About Jennifer Kindera
Jennifer Kindera Coaching: CTRC-S, CHSP, TICC, CLC
As a Certified Trauma Recovery Coach Supervisor and Certified Healing Shame Practitioner, my focus at Jennifer Kindera Coaching is to help clients navigate their potential traumas which may be holding them back from living life to their fullest capacity. Trauma recovery coaching and healing shame takes time, but with an honest, inclusive, and compassionate space for the unfolding of your life journey, you can work to unravel the binds of trauma and shame to promote your capacity for healing and growth.
As a complex trauma survivor who has been traveling the path of recovery for over 30 years, I was diagnosed with PTSD, depression and anxiety at the age of twenty due to abuse in childhood. I deeply understand the pain of living with traumas that aren't integrated, and how codependency (toxic love,) shame, addiction and narcissistic abuse can play a huge role in keeping us small in our own story.
Raised as the family scapegoat with narcissistic caregivers, like so many of us, I never had the opportunity to develop a healthy sense of agency, or to feel like I deserved good things in life. Always waiting for the other shoe to drop, feeling uncomfortable in my own skin, and utterly lost and miserable in my heart. The traumas perpetuated by the caregivers who were abusive, taught me at a heartbreakingly young age to sacrifice myself in any way I could, all in service of survival and to contort myself to fit their dysfunction and this made me feel invisible.
My story isn't unique. So many of us are raised in homes where the caregivers aren't parenting with love, but punishing with pain; emotional, physical, sexual, neglect. When we can start to unpack the traumas, intergenerational trauma and the multi-generational transmission of shame, and start to feel heard, seen, cared for and that we matter, we can see the patterns, beliefs and conditioning that our upbringing taught us and we brought into adulthood. As we start to heal, we can empower ourselves to live life with self-compassion, boundaries and in emotional safety.

**AIM OF THE TASK:** Write the next part of the page about Jennifer Kindera's coaching, starting right after its last sentence. The data that comes next is separate material and has nothing to do with the coaching page.

**EXCERPTED DATA:**
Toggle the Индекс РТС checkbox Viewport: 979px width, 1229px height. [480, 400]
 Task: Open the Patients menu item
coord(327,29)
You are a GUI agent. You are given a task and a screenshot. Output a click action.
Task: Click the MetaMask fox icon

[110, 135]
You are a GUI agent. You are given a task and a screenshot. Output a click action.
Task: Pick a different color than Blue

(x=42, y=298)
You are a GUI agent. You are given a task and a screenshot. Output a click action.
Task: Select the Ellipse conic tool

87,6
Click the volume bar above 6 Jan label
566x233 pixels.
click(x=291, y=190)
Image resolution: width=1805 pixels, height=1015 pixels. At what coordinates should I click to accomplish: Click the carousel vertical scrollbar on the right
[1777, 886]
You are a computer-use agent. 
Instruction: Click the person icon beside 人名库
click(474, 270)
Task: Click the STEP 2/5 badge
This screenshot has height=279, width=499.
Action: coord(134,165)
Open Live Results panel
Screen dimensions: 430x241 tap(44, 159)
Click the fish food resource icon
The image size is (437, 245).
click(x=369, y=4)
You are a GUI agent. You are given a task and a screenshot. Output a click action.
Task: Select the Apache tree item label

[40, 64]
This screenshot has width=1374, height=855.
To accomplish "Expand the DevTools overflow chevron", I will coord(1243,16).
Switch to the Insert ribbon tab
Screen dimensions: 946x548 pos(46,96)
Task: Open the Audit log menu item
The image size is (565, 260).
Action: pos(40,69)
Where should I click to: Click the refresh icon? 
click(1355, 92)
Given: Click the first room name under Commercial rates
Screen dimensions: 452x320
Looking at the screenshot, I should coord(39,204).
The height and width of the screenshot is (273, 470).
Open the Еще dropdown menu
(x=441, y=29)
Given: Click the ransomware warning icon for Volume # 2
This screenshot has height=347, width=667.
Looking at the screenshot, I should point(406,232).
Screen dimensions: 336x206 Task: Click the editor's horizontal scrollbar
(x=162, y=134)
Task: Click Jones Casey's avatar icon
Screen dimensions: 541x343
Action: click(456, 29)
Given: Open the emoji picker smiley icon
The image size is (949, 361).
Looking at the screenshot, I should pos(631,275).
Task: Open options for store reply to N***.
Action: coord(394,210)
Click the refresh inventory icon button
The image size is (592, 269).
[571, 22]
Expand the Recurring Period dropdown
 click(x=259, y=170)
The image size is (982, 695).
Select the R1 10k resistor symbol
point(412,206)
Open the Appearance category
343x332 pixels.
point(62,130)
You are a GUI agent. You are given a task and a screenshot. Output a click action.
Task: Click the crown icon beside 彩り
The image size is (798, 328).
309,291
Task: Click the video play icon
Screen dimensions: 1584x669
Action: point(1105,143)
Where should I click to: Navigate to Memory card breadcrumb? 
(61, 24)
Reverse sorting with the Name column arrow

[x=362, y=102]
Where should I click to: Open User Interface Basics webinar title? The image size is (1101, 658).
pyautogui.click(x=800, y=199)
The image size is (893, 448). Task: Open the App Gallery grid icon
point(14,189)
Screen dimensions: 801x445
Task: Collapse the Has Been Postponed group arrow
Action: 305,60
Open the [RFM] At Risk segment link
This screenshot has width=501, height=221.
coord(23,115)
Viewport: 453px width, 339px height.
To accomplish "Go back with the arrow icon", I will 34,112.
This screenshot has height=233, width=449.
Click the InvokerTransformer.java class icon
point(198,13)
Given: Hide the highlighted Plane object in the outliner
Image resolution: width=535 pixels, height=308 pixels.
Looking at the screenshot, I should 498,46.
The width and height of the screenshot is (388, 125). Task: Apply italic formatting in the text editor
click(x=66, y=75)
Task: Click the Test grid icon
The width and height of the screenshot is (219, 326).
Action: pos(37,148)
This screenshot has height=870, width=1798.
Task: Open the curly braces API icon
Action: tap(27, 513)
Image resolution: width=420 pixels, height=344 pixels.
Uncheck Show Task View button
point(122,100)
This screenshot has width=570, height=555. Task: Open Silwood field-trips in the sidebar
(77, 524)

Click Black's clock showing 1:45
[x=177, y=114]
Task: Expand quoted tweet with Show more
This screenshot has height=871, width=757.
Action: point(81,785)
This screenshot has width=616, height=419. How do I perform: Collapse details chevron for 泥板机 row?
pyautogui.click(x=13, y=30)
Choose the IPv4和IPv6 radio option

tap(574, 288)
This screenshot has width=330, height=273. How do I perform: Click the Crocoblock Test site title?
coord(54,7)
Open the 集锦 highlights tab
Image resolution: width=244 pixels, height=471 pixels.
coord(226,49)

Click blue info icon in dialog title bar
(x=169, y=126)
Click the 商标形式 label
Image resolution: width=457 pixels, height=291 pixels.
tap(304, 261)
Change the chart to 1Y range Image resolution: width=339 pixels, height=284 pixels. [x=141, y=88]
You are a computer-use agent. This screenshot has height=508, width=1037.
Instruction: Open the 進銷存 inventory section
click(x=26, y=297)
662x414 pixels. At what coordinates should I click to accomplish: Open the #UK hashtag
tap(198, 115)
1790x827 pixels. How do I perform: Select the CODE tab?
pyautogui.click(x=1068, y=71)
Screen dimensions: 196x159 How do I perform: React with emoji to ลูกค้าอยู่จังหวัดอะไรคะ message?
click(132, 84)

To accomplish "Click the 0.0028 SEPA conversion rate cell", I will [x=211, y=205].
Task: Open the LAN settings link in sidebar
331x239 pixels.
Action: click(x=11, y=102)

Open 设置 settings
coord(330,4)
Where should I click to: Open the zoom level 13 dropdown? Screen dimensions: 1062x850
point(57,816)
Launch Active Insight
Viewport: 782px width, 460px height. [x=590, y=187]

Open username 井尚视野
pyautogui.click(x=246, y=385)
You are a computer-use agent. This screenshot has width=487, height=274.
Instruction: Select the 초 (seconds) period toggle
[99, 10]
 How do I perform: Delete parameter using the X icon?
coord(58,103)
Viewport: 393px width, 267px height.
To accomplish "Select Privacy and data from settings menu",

**ANSWER:**
Today, I am able to value myself, advocate and work with others, and continue to heal. Resourcing my internal self, balanced with caring for my emotional health, and now I can truly say I love my life. There were a lot of years, I couldn't have imagined saying that! I had no idea the freedom that comes with the work of reconnecting to my emotions after self-abandoning for years, along with how validating the science of the brain and body are. There were many times I wanted to give up, but something inside me said, it can be better, you can feel better, so I kept going. The parts of me that wanted to live my best life were louder than the parts that wanted to give up and here I am today working to help others, who like me, had no voice for so long.
I hear you crying in the night. I see your invisibility cloak. I care, because I know what it means to grow up this way. And, you matter to me, we are all sisters and brothers in recovery. It can be different, you can heal.